((

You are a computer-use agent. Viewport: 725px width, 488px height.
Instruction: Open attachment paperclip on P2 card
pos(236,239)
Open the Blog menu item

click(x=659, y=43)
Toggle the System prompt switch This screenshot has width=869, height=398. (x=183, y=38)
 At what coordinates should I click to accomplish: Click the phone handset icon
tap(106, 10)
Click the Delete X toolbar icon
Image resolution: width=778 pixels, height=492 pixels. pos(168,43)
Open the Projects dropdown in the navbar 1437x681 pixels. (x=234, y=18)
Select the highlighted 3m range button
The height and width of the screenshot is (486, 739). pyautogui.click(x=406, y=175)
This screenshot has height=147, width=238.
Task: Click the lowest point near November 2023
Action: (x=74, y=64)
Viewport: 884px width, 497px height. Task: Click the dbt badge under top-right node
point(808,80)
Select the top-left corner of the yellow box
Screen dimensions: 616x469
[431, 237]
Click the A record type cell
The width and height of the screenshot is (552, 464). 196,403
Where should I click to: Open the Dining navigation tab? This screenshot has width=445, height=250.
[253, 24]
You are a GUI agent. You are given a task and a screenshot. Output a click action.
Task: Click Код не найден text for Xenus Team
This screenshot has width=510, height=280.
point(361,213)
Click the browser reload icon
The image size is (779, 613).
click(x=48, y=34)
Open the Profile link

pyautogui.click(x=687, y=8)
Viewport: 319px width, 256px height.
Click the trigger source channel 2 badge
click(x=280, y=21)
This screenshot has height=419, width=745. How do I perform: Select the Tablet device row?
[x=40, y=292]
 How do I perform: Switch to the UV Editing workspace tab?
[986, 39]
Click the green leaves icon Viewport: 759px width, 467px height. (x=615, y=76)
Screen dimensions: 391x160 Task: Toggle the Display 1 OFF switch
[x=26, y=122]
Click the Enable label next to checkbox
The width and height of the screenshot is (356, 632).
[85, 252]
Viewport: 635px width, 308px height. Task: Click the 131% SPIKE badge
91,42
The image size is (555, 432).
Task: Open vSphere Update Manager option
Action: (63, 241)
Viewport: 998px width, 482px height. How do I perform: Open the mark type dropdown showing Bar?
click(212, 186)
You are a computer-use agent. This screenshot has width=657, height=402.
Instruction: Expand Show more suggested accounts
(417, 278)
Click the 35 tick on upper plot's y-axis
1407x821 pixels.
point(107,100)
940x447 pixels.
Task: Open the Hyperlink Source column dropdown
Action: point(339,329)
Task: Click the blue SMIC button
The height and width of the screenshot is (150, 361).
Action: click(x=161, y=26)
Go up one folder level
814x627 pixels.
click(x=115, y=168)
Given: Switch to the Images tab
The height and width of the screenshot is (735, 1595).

))

Sajikan semua baris catatan di atas sebagai daftar JSON berisi string, satu string untuk setiap baris, dengan baris kosong dihilangkan.

[
  "You are a computer-use agent. Viewport: 725px width, 488px height.",
  "Instruction: Open attachment paperclip on P2 card",
  "pos(236,239)",
  "Open the Blog menu item",
  "click(x=659, y=43)",
  "Toggle the System prompt switch This screenshot has width=869, height=398. (x=183, y=38)",
  " At what coordinates should I click to accomplish: Click the phone handset icon",
  "tap(106, 10)",
  "Click the Delete X toolbar icon",
  "Image resolution: width=778 pixels, height=492 pixels. pos(168,43)",
  "Open the Projects dropdown in the navbar 1437x681 pixels. (x=234, y=18)",
  "Select the highlighted 3m range button",
  "The height and width of the screenshot is (486, 739). pyautogui.click(x=406, y=175)",
  "This screenshot has height=147, width=238.",
  "Task: Click the lowest point near November 2023",
  "Action: (x=74, y=64)",
  "Viewport: 884px width, 497px height. Task: Click the dbt badge under top-right node",
  "point(808,80)",
  "Select the top-left corner of the yellow box",
  "Screen dimensions: 616x469",
  "[431, 237]",
  "Click the A record type cell",
  "The width and height of the screenshot is (552, 464). 196,403",
  "Where should I click to: Open the Dining navigation tab? This screenshot has width=445, height=250.",
  "[253, 24]",
  "You are a GUI agent. You are given a task and a screenshot. Output a click action.",
  "Task: Click Код не найден text for Xenus Team",
  "This screenshot has width=510, height=280.",
  "point(361,213)",
  "Click the browser reload icon",
  "The image size is (779, 613).",
  "click(x=48, y=34)",
  "Open the Profile link",
  "pyautogui.click(x=687, y=8)",
  "Viewport: 319px width, 256px height.",
  "Click the trigger source channel 2 badge",
  "click(x=280, y=21)",
  "This screenshot has height=419, width=745. How do I perform: Select the Tablet device row?",
  "[x=40, y=292]",
  " How do I perform: Switch to the UV Editing workspace tab?",
  "[986, 39]",
  "Click the green leaves icon Viewport: 759px width, 467px height. (x=615, y=76)",
  "Screen dimensions: 391x160 Task: Toggle the Display 1 OFF switch",
  "[x=26, y=122]",
  "Click the Enable label next to checkbox",
  "The width and height of the screenshot is (356, 632).",
  "[85, 252]",
  "Viewport: 635px width, 308px height. Task: Click the 131% SPIKE badge",
  "91,42",
  "The image size is (555, 432).",
  "Task: Open vSphere Update Manager option",
  "Action: (63, 241)",
  "Viewport: 998px width, 482px height. How do I perform: Open the mark type dropdown showing Bar?",
  "click(212, 186)",
  "You are a computer-use agent. This screenshot has width=657, height=402.",
  "Instruction: Expand Show more suggested accounts",
  "(417, 278)",
  "Click the 35 tick on upper plot's y-axis",
  "1407x821 pixels.",
  "point(107,100)",
  "940x447 pixels.",
  "Task: Open the Hyperlink Source column dropdown",
  "Action: point(339,329)",
  "Task: Click the blue SMIC button",
  "The height and width of the screenshot is (150, 361).",
  "Action: click(x=161, y=26)",
  "Go up one folder level",
  "814x627 pixels.",
  "click(x=115, y=168)",
  "Given: Switch to the Images tab",
  "The height and width of the screenshot is (735, 1595)."
]